The Quilted Multiverse, Jill Munro
Fair Acre Press, 2016 £4.99
Stitching a collection
The poem from which this pamphlet takes its title—‘The Quilted Multiverse of Gardens’—offers the image of a ‘patchwork quilt / of urban Edens’: backgardens spotted from a train carriage.
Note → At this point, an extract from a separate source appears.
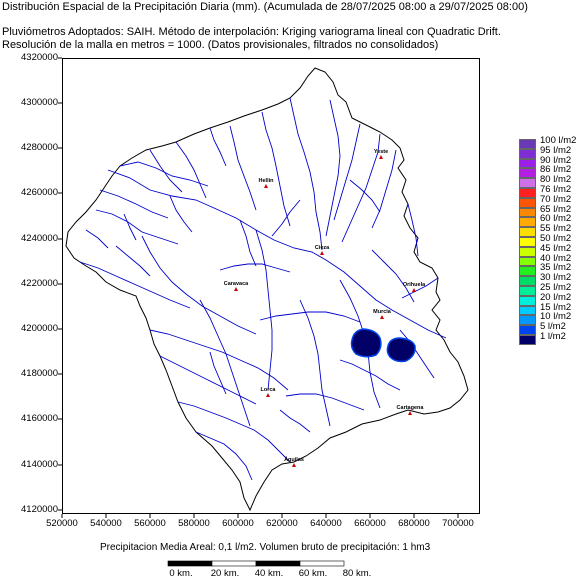 Image resolution: width=580 pixels, height=580 pixels. What do you see at coordinates (556, 278) in the screenshot?
I see `legend-label: 30 l/m2` at bounding box center [556, 278].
This poem ends memorably with its ‘floral-aproned grandma’ bouncing on ‘a huge brilliant blue trampoline’. The ‘quilt’ leading up to that has been stitched from various urban textures: among others, creosote, barbed wire, laurel bush, red stock bricks, a ‘holey tennis net’.
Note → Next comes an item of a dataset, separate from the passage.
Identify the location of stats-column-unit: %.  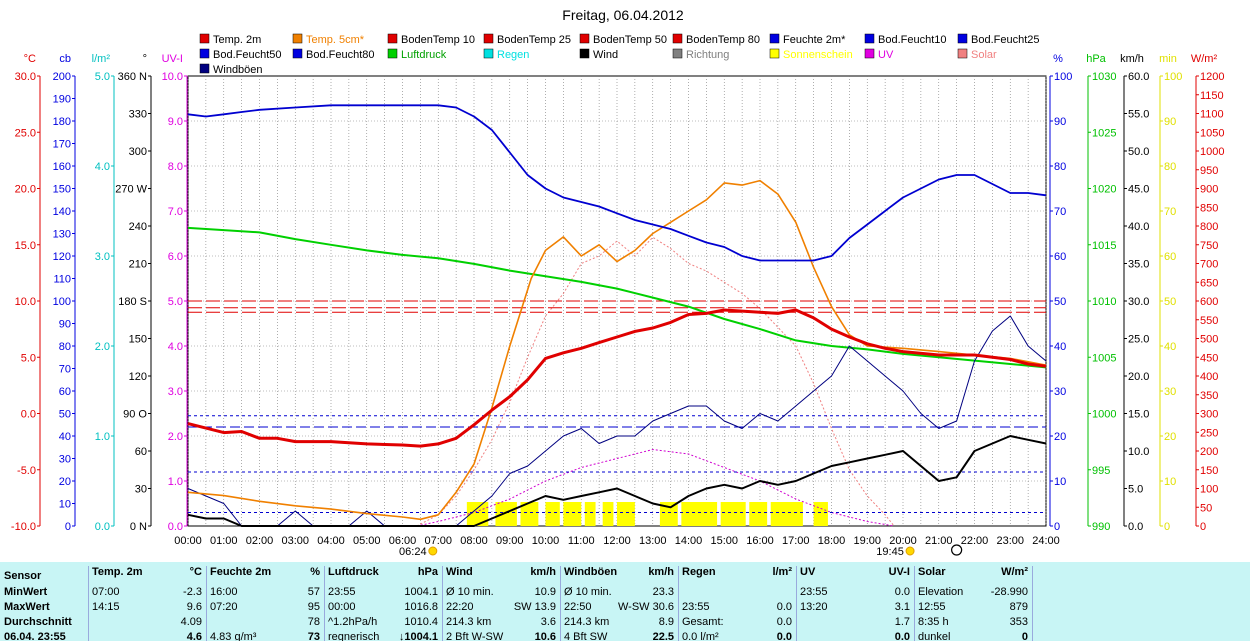
(315, 572).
The facing poem is shaped on the page like ‘The Red Scarf’ of its title:
my scarf
bright green
yours was red
I did as
You said
every year
I did as
You said
I’m intrigued by those capital ‘Y’s —maybe, among other things, they depict the red scarf looped ‘onto this branch’?
‘Hooked’ begins
It’s not a crook I use
to hook the perfect man
It seems to me it could almost serve as an outline for this poetic process:
… choices
to be made in the witchery
of turning a single, thin
spun yarn to whatever
purpose I may choose:
squared shawl for a granny
soft cover for a baby
beanie for a boy-next-door…
The colourful collection wends its way through various scenarios, characters and fabrics. ‘We’re pinnied’ at the start of ‘The Mix’, served by a ‘green-striped girl’ in ‘Checkout’, watch as ‘Rose Grows Old’, reaching for ‘a tarnished hipflask’ from an ‘inner pocket in her wool’.
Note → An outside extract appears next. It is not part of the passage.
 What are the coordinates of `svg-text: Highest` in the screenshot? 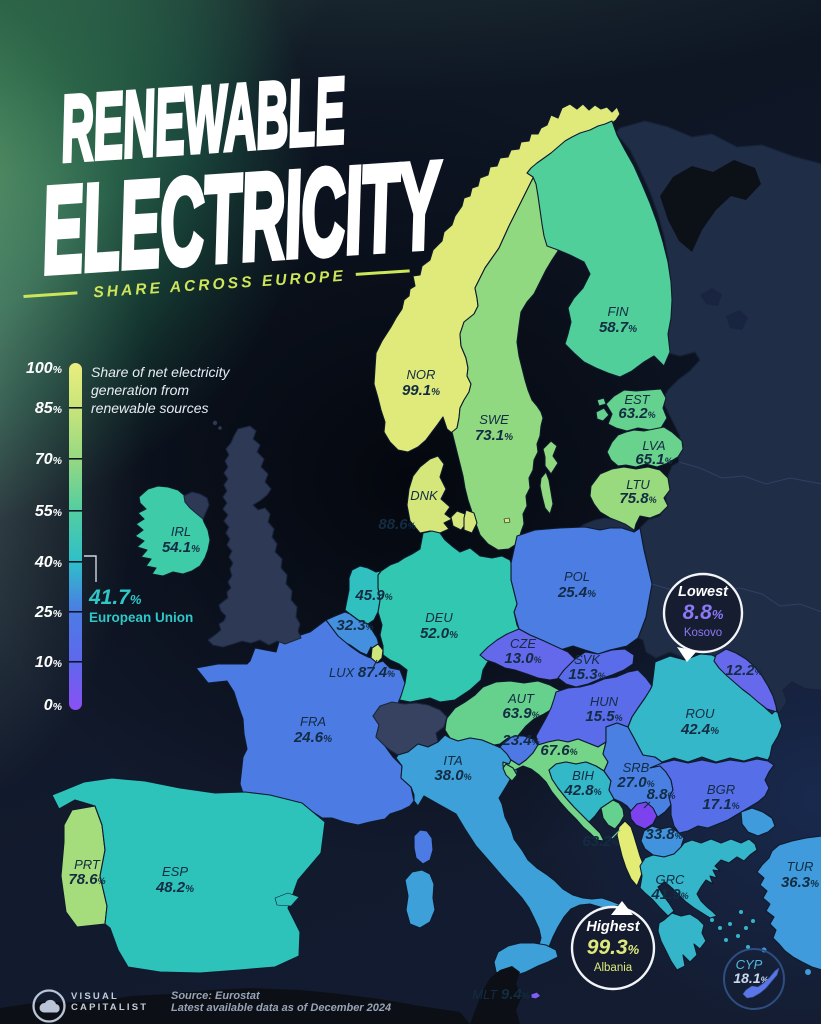 It's located at (613, 927).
Alice trips through Wonderland in ‘Girl in a Bright Blue Dress’, and ‘croquets her footsteps’. And movingly a lost sister is recalled, in ‘Linda’s Bedroom’: her floor ‘strewn with Simplicity patterns // for minis and hot-pants; velvet, crimping shears, / hooks & eyes.’
It seems striking, then, that the whole patchwork should end as it does—without a single stitch—in ‘Down Hill Road’. Here, having shed her winter coats, ‘Eileen’ wheels ‘her plaid shopping trolley / chilled, stark naked, down Hill Road.’